The Fabulous Friday Funnies

Wallabies rugby practice was delayed nearly 2 hours today after a player reported an unknown white powdery substance on the practice field.

Coach Robbie Deans immediately suspended practice while police were called to investigate.

After a complete analysis, experts determined that the white substance unknown to players was the TRY LINE.

Practice resumed after special agents decided the team was unlikely to encounter the substance again!

How to start a fight

Saturday morning I got up early, quietly dressed, made my
lunch, and slipped quietly into the garage. I hooked up the
boat up to the van and proceeded to back out into a torrential
downpour. The wind was blowing 50mph, so I pulled back into the
garage, turned on the radio, and discovered that the weather
would be bad all day.

I went back into the house, quietly undressed, and slipped back
into bed.
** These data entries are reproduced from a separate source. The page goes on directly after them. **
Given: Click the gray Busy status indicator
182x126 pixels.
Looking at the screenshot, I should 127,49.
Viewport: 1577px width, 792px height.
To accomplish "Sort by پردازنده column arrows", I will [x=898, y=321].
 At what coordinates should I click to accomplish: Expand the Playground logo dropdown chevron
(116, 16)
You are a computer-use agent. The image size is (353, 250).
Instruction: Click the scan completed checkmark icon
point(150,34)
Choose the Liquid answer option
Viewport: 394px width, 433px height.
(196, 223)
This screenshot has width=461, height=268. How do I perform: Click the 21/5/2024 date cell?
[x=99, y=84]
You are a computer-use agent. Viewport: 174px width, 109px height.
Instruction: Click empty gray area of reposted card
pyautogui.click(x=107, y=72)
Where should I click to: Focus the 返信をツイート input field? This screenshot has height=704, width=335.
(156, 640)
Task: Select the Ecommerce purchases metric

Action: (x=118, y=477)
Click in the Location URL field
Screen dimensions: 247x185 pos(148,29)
I cuddled up to my wife’s back; now with a different
anticipation, and whispered, “The weather out there is

My loving wife of 5 years replied, “And, can you believe my
stupid husband is out fishing in that?”

And that’s how the fight started…

So there’s this Wizard who worked in a factory. Everything was satisfactory except that certain miscreants, taking advantage of his good nature, would steal his parking spot.

This continued until he put up the following sign: “This parking space belongs to the Wizard. Violators will be toad.”
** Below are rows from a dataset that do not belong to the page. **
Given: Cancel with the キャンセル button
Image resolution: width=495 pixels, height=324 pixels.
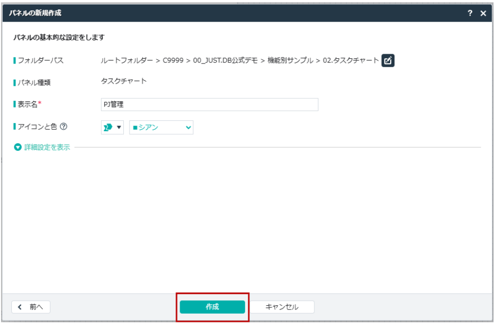Looking at the screenshot, I should (282, 307).
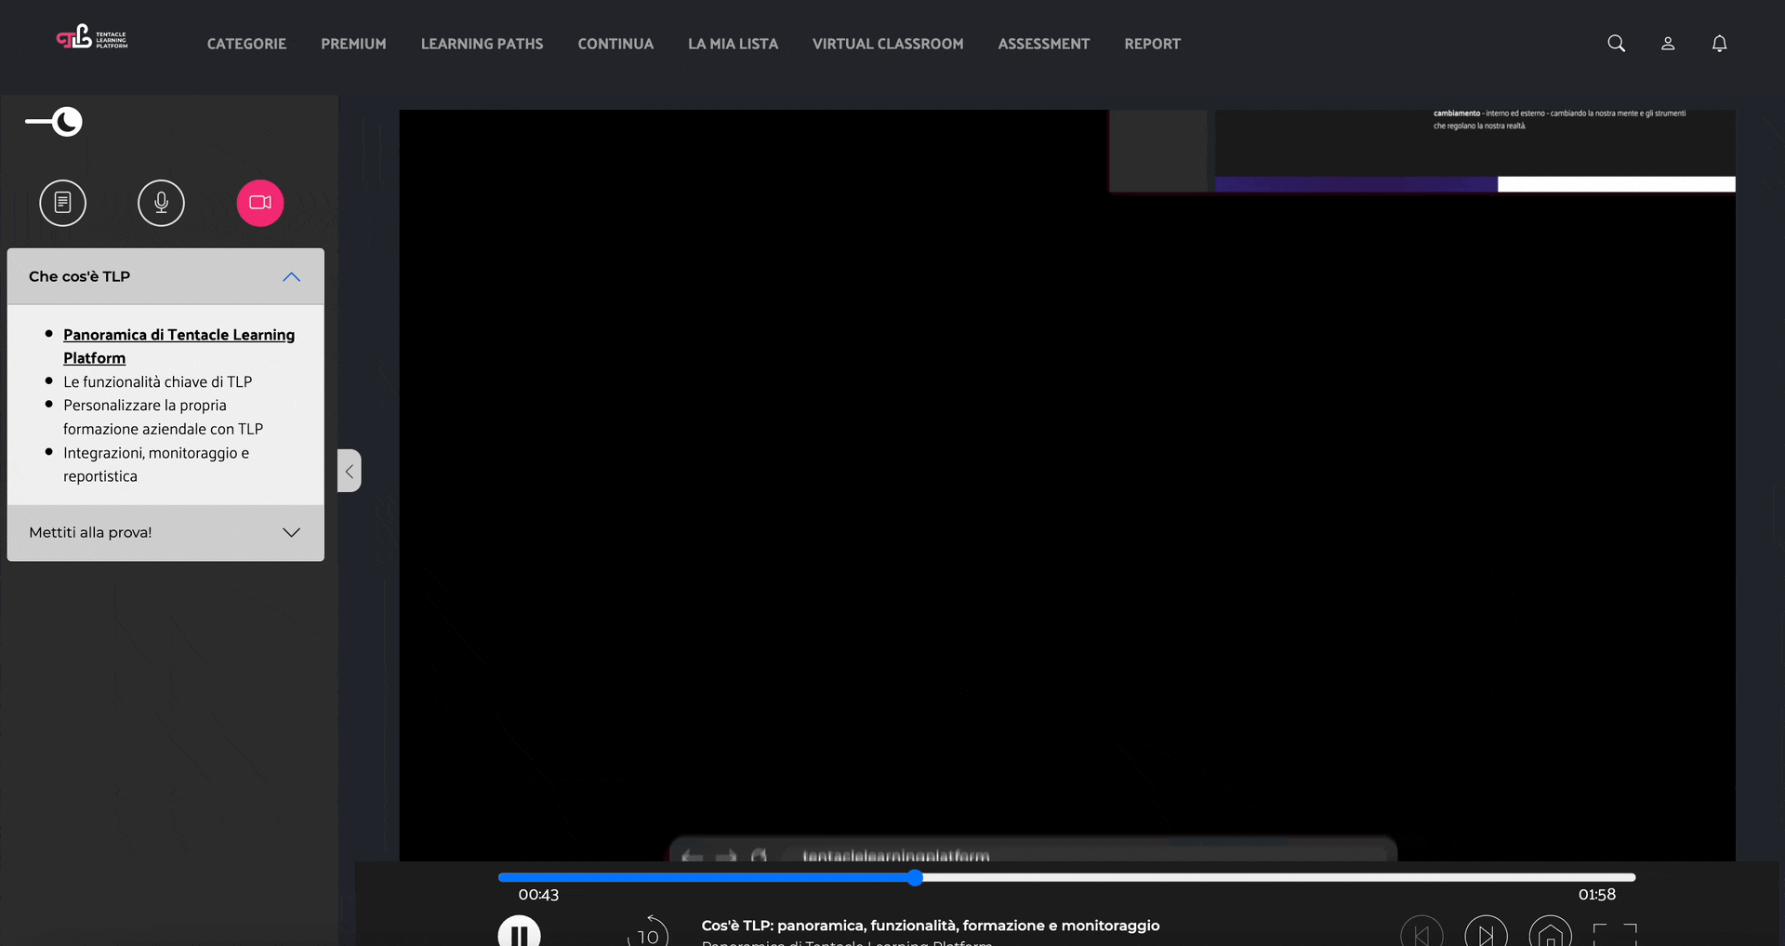Click the video progress slider handle
The width and height of the screenshot is (1785, 946).
click(916, 877)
A minister parked his car in a no-parking zone in a large city because he was short of time and couldn’t find a space with a meter.

Then he put a note under the windshield wiper that read: “I have circled the block 10 times.
If I don’t park here, I’ll miss my appointment. Forgive us our trespasses.”

When he returned, he found a citation from a police officer along with this note “I’ve circled this block for 10 years. If I don’t give you a ticket I’ll lose my job. Lead us not into temptation.”

There is the story of a pastor who got up one Sunday and announced to his congregation:
“I have good news and bad news. The good news is, we have enough money to pay for our new building program. The bad news is, it’s still out there in your pockets.”

A news story said the police caught a guy trying to cash a phony check and took him down to the station.

While the officers were distracted, the crook grabbed the check off the desk and swallowed it with no problem: the police then waited five or six hours and then charged the guy with passing a bad check twice.

An old man, Mr. Andrews, was living in a nursing home. One day he appeared to be very sad and depressed. Nurse Barb asked him if there was anything wrong.
“Yes, Nurse Barb,” said Mr. Andrews.

“My Private Part died today, and I am very sad.”

Knowing her patients were a little forgetful and sometimes a little crazy, she replied, “Oh, I’m so sorry, Mr. Andrews. Please accept my condolences.”

The following day, Mr. Andrews was walking down the hall with his Private Part hanging out of his pajamas.

He met Nurse Barb. “Mr. Andrews,” she said, “You shouldn’t be walking down the hall like that. Please put your Private Part back inside your pajamas.’

“But, Nurse Barb I can’t,” replied Mr. Andrews. “I told you yesterday that my Private Part died.”

“Yes,” said Nurse Barb, “you did tell me that, but why is it hanging out of your pajamas?”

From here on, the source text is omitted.